- _WORK REQUIRED_:
Every line from the line containing "Given: Click the" through the final line below is to be repeated exactly; no other line is.

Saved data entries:
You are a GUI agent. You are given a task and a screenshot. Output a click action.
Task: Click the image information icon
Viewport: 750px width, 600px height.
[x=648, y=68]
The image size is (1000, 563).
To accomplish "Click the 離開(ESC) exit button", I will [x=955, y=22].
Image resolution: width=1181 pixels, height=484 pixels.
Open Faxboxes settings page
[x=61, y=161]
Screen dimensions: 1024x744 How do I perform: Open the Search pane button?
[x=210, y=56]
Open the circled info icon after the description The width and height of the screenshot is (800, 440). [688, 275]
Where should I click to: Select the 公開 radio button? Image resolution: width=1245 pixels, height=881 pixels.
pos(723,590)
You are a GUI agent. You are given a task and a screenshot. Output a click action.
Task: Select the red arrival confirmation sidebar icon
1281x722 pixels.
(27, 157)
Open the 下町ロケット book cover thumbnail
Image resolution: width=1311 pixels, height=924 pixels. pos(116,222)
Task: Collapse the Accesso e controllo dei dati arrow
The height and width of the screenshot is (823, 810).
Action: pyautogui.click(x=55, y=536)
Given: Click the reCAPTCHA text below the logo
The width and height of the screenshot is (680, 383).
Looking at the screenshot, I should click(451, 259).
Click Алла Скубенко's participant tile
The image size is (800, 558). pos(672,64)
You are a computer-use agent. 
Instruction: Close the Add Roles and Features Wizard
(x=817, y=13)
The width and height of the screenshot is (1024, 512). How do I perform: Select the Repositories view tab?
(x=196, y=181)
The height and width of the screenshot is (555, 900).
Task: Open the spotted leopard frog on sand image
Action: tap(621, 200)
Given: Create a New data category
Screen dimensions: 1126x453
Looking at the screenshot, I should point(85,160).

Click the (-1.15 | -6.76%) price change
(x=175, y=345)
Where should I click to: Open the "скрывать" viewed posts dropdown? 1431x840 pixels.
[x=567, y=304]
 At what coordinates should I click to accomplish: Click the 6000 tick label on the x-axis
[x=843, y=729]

- _RESULT FOR THIS EXERCISE_:
Given: Click the reCAPTCHA text below the logo
The width and height of the screenshot is (680, 383).
Looking at the screenshot, I should click(451, 259).
Click Алла Скубенко's participant tile
The image size is (800, 558). pos(672,64)
You are a computer-use agent. 
Instruction: Close the Add Roles and Features Wizard
(x=817, y=13)
The width and height of the screenshot is (1024, 512). How do I perform: Select the Repositories view tab?
(x=196, y=181)
The height and width of the screenshot is (555, 900).
Task: Open the spotted leopard frog on sand image
Action: tap(621, 200)
Given: Create a New data category
Screen dimensions: 1126x453
Looking at the screenshot, I should point(85,160).

Click the (-1.15 | -6.76%) price change
(x=175, y=345)
Where should I click to: Open the "скрывать" viewed posts dropdown? 1431x840 pixels.
[x=567, y=304]
 At what coordinates should I click to accomplish: Click the 6000 tick label on the x-axis
[x=843, y=729]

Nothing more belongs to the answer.